Marhaban Ya Sya'ban

Bulan Sya’ban adalah bulan yang mulia, hendaknya kita mengisinya dengan memperbanyak amalan ibadah dan puasa secara khusus untuk melatih diri persiapan menyambut bulan Ramadhan agar nanti tidak kaget dengan perubahan spontan sehingga terasa berat bagi kita.

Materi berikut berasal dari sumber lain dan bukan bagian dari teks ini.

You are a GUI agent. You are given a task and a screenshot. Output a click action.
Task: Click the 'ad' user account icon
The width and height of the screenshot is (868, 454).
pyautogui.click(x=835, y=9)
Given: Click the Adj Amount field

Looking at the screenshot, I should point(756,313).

Oleh karena itu, Rasulullah صلى الله عليه وسلم memperbanyak puasa pada bulan Sya’ban.
 
Gambar Ilustrasi

عَنْ عَائِشَةَ قَالَتْ : مَا رَأَيْتُ رَسُوْلَ اللهِ اسْتَكْمَلَ صِيَامَ شَهْرٍ إِلاَّ رَمَضَانَ, وَمَا رَأَيْتُهُ أَكْثَرَ صِيَامًا مِنْهُ فِيْ شَعْبَانَ
Dari Aisyah رضي الله عنها berkata: Saya tidak pernah mengetahui Nabi صلى الله عليه وسلم puasa sebulan penuh kecuali pada bulan Ramadhan, dan saya tidak pernah mengetahui dia lebih banyak berpuasa daripada di bulan sya’ban. (HR. Bukhari: 1969, Muslim: 782)

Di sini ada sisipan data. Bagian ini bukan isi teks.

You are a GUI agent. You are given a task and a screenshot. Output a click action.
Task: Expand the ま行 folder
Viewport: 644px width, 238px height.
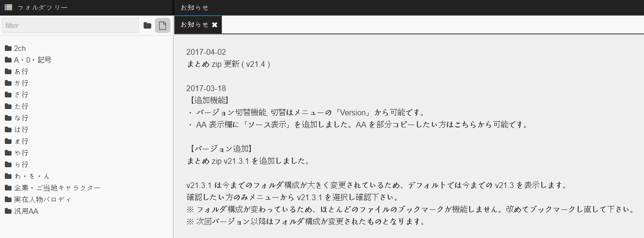point(21,141)
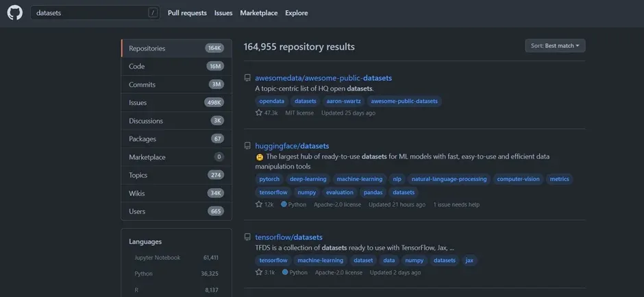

Hikmah memperbanyak puasa di bulan Sya’ban dijelaskan dalam hadits yang lain:
عَنْ أُسَامَةَ بْنَ زَيْدٍ قَالَ: قُلْتُ يَا رَسُولَ اللَّهِ, لَمْ أَرَكَ تَصُومُ شَهْرًا مِنْ الشُّهُورِ مَا تَصُومُ مِنْ شَعْبَانَ, قَالَ : ذَلِكَ شَهْرٌ يَغْفُلُ النَّاسُ عَنْهُ بَيْنَ رَجَبٍ وَرَمَضَانَ, وَهُوَ شَهْرٌ تُرْفَعُ فِيهِ الْأَعْمَالُ إِلَى رَبِّ الْعَالَمِينَ, فَأُحِبُّ أَنْ يُرْفَعَ عَمَلِي وَأَنَا صَائِمٌ
Dari Usamah bin Zaid رضي الله عنه berkata: Saya bertanya: Wahai Rasulullah, saya tidak melihatmu berpuasa di bulan seperti engkau berpuasa di bulan Sya’ban (karena seringnya), beliau menjawab: “Bulan itu banyak manusia lalai,1 yaitu antara Rojab dan Ramadhan, bulan diangkat amal-amal kepada Robb semesta alam, dan saya ingin untuk diangkat amalku dalam keadaan puasa”.2
Hikmah lainnya adalah untuk persiapan bulan Ramadhan agar hati dan badan siap untuk menyambutnya dengan kesegaran dalam menjalan ketaatan kepada Allah عزّوجلّ.3



1.     Ketahuilah behawa menghidupkan waktu yang dilalaikan manusia memiliki beberapa faedah:
Pertama: Lebih tersembunyi dan jauh dari riya’.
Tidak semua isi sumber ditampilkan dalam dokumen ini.